Time 0s:  [10 tokens] → Request (uses 1) → [9 tokens]
Time 1s:  [+2 tokens] → [11 tokens] (capped at 10) → [10 tokens]
Time 2s:  [+2 tokens] → [10 tokens]
Time 3s:  Request (uses 1) → [9 tokens]

Implementation:

import time
from threading import Lock

class TokenBucket:
    def __init__(self, capacity, refill_rate):
        self.capacity = capacity
        self.refill_rate = refill_rate  # tokens per second
        self.tokens = capacity
        self.last_refill = time.time()
        self.lock = Lock()
    
    def allow_request(self, tokens_needed=1):
        with self.lock:
            self._refill()
            
            if self.tokens >= tokens_needed:
                self.tokens -= tokens_needed
                return True
            return False
    
    def _refill(self):
        now = time.time()
        elapsed = now - self.last_refill
        tokens_to_add = elapsed * self.refill_rate
        
        self.tokens = min(self.capacity, self.tokens + tokens_to_add)
        self.last_refill = now

Pros:

  • Allows bursts (up to bucket capacity)
  • Smooth rate limiting
  • Simple implementation

Cons:

  • Memory per client
  • Requires periodic refill

2. Leaky Bucket

Concept: Requests are added to a bucket that leaks at a constant rate.

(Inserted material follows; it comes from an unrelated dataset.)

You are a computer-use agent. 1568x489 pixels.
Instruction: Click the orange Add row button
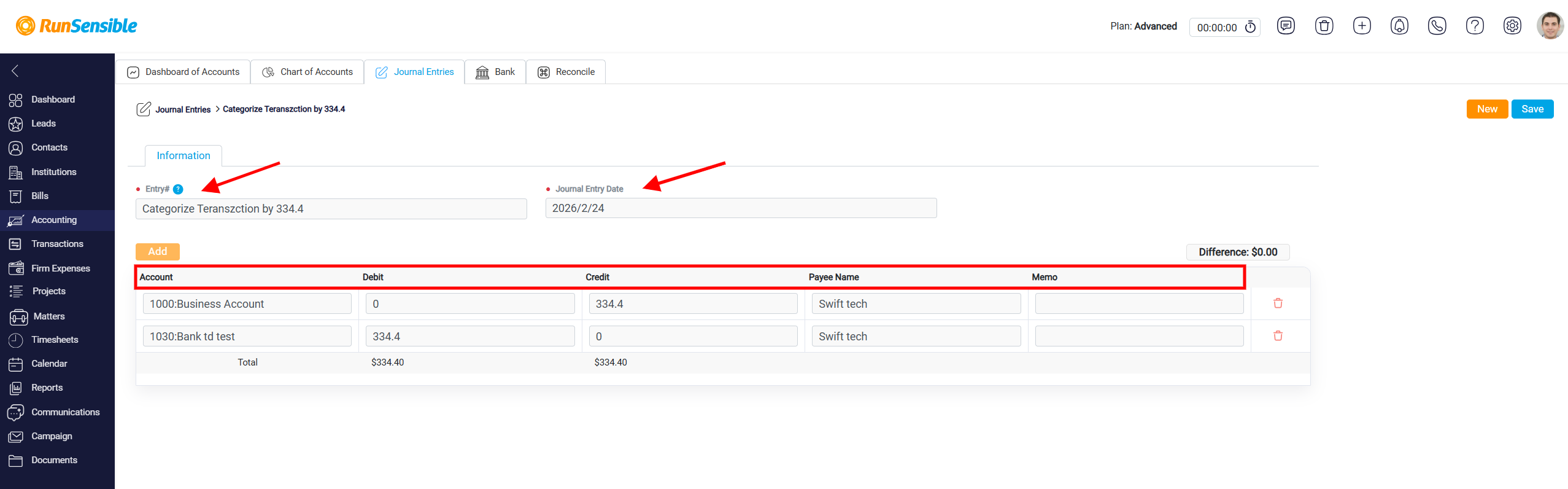click(x=158, y=251)
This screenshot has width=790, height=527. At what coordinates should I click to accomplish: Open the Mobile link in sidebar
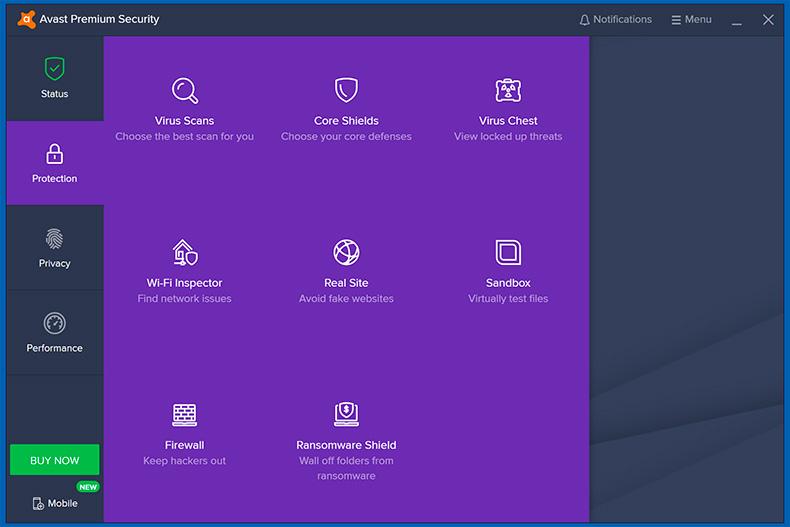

If bucket is full, request is rejected.

Bucket capacity: 10 requests
Leak rate: 2 requests/second

Time 0s:  [Request 1, 2, 3] → [3/10]
Time 1s:  [-2 requests] → [1/10]
Time 2s:  [Request 4, 5] → [3/10]
Time 3s:  [-2 requests] → [1/10]

Implementation:

import time
from collections import deque
from threading import Lock

class LeakyBucket:
    def __init__(self, capacity, leak_rate):
        self.capacity = capacity
        self.leak_rate = leak_rate  # requests per second
        self.queue = deque()
        self.last_leak = time.time()
        self.lock = Lock()
    
    def allow_request(self):
        with self.lock:
            self._leak()
            
            if len(self.queue) < self.capacity:
                self.queue.append(time.time())
                return True
            return False
    
    def _leak(self):
        now = time.time()
        elapsed = now - self.last_leak
        requests_to_remove = int(elapsed * self.leak_rate)
        
        for _ in range(min(requests_to_remove, len(self.queue))):
            self.queue.popleft()
        
        self.last_leak = now

Pros:

  • Smooth output rate (no bursts)
  • Predictable behavior
  • Good for constant rate requirements

Cons:

  • Rejects requests during bursts
  • More complex than token bucket

3. Sliding Window

Concept: Track requests in a sliding time window. Count requests within the window.

Window: 60 seconds
Limit: 100 requests

Time 0s:   [Request 1] → Count: 1
Time 10s:  [Request 2-50] → Count: 50
Time 60s:  [Request 51-100] → Count: 100
Time 61s:  [Request 1 expires] → Count: 99
Time 70s:  [Request 2 expires] → Count: 98

Implementation:

import time
from collections import deque

class SlidingWindow:
    def __init__(self, max_requests, window_seconds):
        self.max_requests = max_requests
        self.window_seconds = window_seconds
        self.requests = deque()
    
    def allow_request(self):
        now = time.time()
        
        # Remove old requests outside window
        while self.requests and self.requests[0] < now - self.window_seconds:
            self.requests.popleft()
        
        if len(self.requests) < self.max_requests:
            self.requests.append(now)
            return True
        return False

Pros:

  • Accurate rate limiting
  • Fair distribution
  • No burst allowance

Cons:

  • Memory usage (stores all timestamps)
  • Slower for high-traffic (many timestamps)

4. Fixed Window

Concept: Count requests in fixed time windows (e.g., per minute, per hour).

Window: 1 minute
Limit: 100 requests

Minute 1: [0:00-0:59] → Count: 100
Minute 2: [1:00-1:59] → Count: 0 (reset)

Implementation:

import time

class FixedWindow:
    def __init__(self, max_requests, window_seconds):
        self.max_requests = max_requests
        self.window_seconds = window_seconds
        self.count = 0
        self.window_start = time.time()
    
    def allow_request(self):
        now = time.time()
        
        # Reset if new window
        if now - self.window_start >= self.window_seconds:
            self.count = 0
            self.window_start = now
        
        if self.count < self.max_requests:
            self.count += 1
            return True
        return False

Pros:

  • Simple implementation
  • Low memory usage
  • Fast

Cons:

  • Allows bursts at window boundaries
  • Less accurate than sliding window

Distributed Rate Limiting

For distributed systems, use Redis or similar for shared state.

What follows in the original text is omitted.